Anna Lembke’s Dopamine Nation didn’t teach me anything comforting. It confirmed what I already suspected: addiction isn’t a habit; it’s a ravenous creature with a bottomless stomach. The more you feed it, the louder it howls. It storm-raids your mental vaults, looting the energy you need for your work, your relationships, and your sense of self. And your family feels the theft—spiritually, emotionally, domestically. Addiction doesn’t just eat you; it nibbles at everyone near you.
Even with self-awareness, even with a clear understanding of triggers and a sincere desire for freedom, you don’t get a clean fight. The casino is rigged. Modern dopamine doesn’t drip from a bottle or a needle—it streams through fiber-optic cable. Our phones and laptops, the same devices we use to create, to earn, and to connect, also serve as the slot machines we keep in our pockets. The house never closes, and the drinks are free.
Lembke tells us to avoid triggers, but what do you do when your trigger is baked into your professional life, disguised as “productivity” and “connection”? Avoidance becomes theater. You can only tiptoe around the swamp for so long before some lonely hour arrives, and curiosity knocks like an old vice with freshly polished shoes. A hit of self-pity, a twitch of boredom, a flicker of FOMO—and suddenly you’re back in the feed trough, gulping pixels like syrup. The crash comes fast: shame, exhaustion, vows of purity. Then the next impulse, the next relapse, the same ancient ritual. Lot’s wife didn’t want to look back; she simply couldn’t resist. Neither can we, sometimes. Salt is surprisingly modern.

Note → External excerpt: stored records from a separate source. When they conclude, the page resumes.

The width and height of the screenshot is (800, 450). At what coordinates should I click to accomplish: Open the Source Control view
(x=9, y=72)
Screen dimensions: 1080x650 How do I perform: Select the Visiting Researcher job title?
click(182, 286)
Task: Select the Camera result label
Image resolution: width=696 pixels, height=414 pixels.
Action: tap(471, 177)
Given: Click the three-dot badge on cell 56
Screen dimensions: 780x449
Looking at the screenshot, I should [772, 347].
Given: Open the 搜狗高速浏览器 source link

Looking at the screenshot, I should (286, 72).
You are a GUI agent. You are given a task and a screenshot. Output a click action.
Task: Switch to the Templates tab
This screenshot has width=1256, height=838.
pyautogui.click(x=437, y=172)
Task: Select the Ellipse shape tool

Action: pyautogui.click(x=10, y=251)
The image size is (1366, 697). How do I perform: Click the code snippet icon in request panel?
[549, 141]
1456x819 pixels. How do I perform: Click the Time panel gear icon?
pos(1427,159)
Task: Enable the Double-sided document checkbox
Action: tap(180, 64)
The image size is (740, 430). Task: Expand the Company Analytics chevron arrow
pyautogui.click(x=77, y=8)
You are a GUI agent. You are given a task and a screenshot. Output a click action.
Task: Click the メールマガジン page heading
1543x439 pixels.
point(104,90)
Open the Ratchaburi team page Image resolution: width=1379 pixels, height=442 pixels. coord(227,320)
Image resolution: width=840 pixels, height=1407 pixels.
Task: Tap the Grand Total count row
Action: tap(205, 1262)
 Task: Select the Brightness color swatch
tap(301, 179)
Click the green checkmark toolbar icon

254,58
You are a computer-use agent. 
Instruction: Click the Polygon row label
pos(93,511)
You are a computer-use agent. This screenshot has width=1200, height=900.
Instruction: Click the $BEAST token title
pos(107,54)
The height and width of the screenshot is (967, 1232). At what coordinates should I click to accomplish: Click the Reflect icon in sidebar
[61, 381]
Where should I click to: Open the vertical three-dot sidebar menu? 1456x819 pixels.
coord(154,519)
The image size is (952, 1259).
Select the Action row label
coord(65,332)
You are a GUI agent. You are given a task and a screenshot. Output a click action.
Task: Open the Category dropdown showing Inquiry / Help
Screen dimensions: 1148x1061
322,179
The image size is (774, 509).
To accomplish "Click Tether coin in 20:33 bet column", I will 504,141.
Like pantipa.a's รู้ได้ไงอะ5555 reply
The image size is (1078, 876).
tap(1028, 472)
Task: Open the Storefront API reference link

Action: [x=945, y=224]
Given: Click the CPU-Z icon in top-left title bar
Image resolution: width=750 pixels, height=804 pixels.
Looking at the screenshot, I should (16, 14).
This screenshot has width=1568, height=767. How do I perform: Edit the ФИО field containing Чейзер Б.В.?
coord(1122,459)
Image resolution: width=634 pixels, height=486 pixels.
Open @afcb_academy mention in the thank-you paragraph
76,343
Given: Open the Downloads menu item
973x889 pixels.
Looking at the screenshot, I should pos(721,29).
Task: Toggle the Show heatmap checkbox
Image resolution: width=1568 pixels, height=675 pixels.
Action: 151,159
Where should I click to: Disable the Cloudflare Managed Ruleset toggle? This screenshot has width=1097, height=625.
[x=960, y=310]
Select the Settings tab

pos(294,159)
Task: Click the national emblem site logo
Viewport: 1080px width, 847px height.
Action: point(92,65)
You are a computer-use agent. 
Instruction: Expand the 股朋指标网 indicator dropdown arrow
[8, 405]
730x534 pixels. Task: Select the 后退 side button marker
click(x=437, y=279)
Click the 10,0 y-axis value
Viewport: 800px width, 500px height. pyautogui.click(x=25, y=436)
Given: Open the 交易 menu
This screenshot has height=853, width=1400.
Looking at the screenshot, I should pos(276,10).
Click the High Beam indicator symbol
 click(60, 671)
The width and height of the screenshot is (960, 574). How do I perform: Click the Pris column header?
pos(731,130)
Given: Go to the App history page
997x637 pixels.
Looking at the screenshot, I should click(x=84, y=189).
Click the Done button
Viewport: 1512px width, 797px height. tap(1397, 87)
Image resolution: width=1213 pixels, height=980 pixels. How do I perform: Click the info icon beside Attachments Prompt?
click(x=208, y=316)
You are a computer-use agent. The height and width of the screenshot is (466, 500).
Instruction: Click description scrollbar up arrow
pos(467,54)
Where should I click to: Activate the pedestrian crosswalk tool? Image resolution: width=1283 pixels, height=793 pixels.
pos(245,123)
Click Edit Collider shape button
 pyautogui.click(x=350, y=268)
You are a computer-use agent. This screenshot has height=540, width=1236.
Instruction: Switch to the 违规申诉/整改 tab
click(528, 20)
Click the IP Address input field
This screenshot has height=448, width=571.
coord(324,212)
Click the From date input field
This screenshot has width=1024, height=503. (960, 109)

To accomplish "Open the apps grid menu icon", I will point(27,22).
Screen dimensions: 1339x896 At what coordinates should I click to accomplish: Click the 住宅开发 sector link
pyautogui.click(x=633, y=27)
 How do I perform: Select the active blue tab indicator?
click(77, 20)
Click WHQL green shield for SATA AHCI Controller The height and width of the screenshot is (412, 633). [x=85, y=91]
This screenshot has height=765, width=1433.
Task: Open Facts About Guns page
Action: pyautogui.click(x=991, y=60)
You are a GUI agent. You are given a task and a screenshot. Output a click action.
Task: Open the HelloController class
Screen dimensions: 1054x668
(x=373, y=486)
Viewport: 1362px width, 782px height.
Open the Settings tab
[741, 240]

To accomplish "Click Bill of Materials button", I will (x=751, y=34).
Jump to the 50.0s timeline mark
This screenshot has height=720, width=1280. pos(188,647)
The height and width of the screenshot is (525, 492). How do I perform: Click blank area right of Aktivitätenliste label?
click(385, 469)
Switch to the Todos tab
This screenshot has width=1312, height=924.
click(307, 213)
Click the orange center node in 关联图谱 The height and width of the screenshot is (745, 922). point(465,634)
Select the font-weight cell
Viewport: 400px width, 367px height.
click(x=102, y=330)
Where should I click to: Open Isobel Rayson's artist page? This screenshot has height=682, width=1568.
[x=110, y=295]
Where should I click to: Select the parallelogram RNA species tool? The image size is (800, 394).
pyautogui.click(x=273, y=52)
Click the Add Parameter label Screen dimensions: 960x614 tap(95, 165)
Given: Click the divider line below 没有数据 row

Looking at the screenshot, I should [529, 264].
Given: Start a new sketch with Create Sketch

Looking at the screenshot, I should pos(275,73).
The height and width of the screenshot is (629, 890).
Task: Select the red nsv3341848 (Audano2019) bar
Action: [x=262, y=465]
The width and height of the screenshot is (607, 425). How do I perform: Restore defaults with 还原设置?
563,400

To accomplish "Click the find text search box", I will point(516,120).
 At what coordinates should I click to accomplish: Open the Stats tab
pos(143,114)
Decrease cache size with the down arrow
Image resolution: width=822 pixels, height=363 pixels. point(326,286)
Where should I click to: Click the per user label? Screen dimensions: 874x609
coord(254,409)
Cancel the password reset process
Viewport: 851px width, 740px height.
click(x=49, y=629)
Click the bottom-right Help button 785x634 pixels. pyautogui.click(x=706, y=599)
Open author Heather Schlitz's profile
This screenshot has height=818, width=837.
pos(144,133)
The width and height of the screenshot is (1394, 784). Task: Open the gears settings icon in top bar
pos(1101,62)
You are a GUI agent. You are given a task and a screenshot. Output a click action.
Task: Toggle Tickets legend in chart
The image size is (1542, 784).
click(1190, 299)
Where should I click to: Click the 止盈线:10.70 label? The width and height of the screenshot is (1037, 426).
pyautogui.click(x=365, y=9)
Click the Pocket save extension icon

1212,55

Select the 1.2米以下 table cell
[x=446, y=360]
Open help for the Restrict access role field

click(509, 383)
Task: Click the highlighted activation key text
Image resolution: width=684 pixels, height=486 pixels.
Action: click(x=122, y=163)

So the task becomes stark: learn to live in this world without turning yourself into a monument of regret. Train your gaze forward. Build the strength to resist that backward glance. The modern life mission isn’t to slay the demon—he regenerates too easily. It’s to starve him, inch by inch, while protecting the scarce, bright energy that makes you human.
Becoming a human being is a high-stakes game. Learning to live a life in which you don’t become a pillar of salt is one of life’s chief endeavors.